14th May, 1662. To London, being chosen one of the Commissioners for reforming the buildings, ways, streets, and incumbrances, and regulating the hackney coaches in the city of London, taking my oath before my Lord Chancellor, and then went to his Majesty's Surveyor's office, in Scotland Yard, about naming and establishing officers, adjourning till the 16th, when I went to view how St. Martin's Lane might be made more passable into the Strand. There were divers gentlemen of quality in this commission.

25th May, 1662. I went this evening to London, in order to our journey to Hampton Court, to see the Queen; who, having landed at Portsmouth, had been married to the King a week before by the Bishop of London.

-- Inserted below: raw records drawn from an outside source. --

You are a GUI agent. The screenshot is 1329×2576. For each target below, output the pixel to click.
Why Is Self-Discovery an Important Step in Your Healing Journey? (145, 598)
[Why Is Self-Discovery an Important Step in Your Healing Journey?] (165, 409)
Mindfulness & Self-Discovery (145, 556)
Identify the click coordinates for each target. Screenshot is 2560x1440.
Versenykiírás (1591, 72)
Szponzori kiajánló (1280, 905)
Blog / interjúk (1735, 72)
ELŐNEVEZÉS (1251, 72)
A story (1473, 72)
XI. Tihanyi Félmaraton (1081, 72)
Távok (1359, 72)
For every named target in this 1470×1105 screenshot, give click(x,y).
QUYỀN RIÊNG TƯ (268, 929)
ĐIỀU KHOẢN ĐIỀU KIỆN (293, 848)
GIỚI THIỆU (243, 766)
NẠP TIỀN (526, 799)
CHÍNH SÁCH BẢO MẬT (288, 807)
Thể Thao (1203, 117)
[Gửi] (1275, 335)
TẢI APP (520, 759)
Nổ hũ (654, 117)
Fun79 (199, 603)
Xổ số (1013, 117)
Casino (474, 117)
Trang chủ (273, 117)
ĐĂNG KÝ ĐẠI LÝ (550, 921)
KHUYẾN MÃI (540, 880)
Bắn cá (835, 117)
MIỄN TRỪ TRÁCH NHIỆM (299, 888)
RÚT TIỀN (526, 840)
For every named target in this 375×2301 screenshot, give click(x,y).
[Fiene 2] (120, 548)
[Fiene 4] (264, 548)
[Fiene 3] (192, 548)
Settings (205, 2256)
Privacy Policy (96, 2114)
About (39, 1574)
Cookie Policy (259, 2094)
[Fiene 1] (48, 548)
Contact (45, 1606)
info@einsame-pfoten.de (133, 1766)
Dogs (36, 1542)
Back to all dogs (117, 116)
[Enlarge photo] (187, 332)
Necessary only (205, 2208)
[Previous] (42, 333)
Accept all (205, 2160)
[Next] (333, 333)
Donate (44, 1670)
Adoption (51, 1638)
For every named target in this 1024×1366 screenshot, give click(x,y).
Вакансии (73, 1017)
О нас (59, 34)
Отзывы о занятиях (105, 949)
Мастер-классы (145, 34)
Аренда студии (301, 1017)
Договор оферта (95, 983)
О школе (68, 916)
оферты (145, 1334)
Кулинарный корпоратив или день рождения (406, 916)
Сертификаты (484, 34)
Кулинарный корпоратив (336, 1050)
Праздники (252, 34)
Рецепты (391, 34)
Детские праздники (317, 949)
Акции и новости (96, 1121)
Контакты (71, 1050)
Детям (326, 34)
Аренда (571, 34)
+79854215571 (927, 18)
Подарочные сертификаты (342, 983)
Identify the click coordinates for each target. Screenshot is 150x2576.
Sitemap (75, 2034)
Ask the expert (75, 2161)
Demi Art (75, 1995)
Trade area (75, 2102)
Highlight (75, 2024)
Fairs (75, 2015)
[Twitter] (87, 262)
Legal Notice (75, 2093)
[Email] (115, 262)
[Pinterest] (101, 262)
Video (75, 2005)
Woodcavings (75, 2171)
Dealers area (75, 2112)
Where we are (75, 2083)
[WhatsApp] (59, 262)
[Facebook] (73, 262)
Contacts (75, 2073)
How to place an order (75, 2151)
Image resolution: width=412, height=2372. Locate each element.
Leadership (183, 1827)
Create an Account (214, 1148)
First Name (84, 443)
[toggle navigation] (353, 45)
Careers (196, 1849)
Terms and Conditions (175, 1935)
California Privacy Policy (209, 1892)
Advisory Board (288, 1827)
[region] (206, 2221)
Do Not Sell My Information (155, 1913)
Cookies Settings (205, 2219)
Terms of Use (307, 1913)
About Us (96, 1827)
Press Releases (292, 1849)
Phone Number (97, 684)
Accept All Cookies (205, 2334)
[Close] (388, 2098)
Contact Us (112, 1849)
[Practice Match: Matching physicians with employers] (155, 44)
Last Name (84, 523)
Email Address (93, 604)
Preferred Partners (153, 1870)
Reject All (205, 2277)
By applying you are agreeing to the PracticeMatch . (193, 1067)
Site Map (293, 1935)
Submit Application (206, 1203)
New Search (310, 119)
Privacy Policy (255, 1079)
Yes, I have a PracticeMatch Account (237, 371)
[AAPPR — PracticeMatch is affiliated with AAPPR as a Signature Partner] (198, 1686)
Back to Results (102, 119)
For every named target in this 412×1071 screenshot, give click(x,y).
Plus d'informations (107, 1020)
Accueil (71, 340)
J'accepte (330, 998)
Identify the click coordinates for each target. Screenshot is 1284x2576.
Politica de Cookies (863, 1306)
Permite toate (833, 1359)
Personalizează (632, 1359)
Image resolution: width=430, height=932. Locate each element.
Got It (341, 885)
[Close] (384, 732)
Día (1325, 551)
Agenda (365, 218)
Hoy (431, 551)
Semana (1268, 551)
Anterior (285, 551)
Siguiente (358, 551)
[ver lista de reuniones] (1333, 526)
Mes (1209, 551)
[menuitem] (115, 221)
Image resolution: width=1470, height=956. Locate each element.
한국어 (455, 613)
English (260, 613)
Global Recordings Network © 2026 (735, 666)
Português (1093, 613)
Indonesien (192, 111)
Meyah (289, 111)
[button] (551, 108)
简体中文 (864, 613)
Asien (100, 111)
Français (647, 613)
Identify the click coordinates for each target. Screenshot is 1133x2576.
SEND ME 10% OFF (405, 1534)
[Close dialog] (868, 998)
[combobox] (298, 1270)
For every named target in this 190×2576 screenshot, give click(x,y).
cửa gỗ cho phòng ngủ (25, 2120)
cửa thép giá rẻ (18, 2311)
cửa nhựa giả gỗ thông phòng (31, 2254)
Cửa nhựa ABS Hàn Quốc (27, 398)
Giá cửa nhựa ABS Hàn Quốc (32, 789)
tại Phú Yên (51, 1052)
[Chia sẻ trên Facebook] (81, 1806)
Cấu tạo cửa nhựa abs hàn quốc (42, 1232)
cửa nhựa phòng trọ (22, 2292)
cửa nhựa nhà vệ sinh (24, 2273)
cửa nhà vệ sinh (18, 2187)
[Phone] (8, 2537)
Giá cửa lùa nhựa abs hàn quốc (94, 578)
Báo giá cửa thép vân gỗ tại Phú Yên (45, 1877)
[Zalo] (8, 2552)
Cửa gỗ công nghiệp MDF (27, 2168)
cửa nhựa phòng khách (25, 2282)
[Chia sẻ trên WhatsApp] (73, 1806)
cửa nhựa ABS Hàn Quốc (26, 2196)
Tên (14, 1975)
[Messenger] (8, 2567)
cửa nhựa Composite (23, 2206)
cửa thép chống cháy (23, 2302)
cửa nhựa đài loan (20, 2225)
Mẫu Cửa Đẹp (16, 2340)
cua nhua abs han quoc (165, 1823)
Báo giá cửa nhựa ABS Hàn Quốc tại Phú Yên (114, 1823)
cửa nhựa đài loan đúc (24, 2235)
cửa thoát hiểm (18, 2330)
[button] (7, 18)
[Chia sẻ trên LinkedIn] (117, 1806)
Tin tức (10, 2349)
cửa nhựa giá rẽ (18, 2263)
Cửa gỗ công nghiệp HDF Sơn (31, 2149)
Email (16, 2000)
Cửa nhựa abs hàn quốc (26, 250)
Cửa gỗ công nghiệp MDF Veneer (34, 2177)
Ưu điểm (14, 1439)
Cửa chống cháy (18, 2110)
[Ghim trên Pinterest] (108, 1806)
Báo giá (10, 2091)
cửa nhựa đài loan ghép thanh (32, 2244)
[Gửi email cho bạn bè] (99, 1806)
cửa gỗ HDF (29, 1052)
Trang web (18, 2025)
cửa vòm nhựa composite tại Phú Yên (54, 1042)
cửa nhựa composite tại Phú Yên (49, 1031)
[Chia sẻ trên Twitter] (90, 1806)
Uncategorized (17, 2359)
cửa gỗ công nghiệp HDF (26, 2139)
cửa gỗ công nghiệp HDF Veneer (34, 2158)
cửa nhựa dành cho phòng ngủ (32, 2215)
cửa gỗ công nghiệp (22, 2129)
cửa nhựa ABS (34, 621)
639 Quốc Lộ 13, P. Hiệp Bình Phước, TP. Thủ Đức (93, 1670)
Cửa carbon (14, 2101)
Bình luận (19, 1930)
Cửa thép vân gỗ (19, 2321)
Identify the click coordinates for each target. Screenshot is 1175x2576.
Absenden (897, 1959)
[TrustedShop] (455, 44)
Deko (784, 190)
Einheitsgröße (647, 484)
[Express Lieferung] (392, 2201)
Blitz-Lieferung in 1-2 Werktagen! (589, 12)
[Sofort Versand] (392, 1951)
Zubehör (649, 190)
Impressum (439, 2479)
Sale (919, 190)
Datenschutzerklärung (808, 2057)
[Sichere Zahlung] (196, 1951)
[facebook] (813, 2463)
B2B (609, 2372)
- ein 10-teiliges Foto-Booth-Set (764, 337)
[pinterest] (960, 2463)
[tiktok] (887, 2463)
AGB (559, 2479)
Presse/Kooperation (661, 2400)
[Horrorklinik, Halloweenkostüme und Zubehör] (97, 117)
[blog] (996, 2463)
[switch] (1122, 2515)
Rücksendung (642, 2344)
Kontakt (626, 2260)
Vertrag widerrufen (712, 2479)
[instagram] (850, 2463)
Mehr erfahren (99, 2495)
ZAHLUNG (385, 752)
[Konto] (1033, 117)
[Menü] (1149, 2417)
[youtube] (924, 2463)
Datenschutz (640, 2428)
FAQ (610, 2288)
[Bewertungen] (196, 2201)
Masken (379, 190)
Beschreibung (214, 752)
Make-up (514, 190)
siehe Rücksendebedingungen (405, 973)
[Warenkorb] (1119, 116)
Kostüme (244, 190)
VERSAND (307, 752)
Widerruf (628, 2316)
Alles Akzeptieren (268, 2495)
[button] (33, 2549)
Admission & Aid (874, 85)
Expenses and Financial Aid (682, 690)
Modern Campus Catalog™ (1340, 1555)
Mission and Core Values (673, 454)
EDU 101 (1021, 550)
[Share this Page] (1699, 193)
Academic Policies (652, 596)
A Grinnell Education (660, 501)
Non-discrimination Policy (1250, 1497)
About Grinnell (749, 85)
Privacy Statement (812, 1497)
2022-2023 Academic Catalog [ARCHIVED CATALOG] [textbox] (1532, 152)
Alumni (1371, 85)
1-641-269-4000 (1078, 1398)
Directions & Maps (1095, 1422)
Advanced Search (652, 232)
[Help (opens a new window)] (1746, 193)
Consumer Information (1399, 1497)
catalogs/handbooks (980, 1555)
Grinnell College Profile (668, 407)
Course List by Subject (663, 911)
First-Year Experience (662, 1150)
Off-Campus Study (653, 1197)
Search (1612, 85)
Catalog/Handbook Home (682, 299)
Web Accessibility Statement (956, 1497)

30th May, 1662. The Queen arrived with a train of Portuguese ladies in their monstrous fardingales, or guard-infantes, their complexions olivader[70] and sufficiently unagreeable. Her Majesty in the same habit, her foretop long and turned aside very strangely. She was yet of the handsomest countenance of all the rest, and, though low of stature, prettily shaped, languishing and excellent eyes, her teeth wronging her mouth by sticking a little too far out; for the rest, lovely enough.

31st May, 1662. I saw the Queen at dinner; the Judges came to compliment her arrival, and, after them, the Duke of Ormond brought me to kiss her hand.

2d June, 1662. The Lord Mayor and Aldermen made their addresses to the Queen, presenting her £1,000 in gold. Now saw I her Portuguese ladies, and the Guardadamas, or mother of her maids,[71] and the old knight, a lock of whose hair quite covered the rest of his bald pate, bound on by a thread, very oddly. I saw the rich gondola sent to his Majesty from the State of Venice; but it was not comparable for swiftness to our common wherries, though managed by Venetians.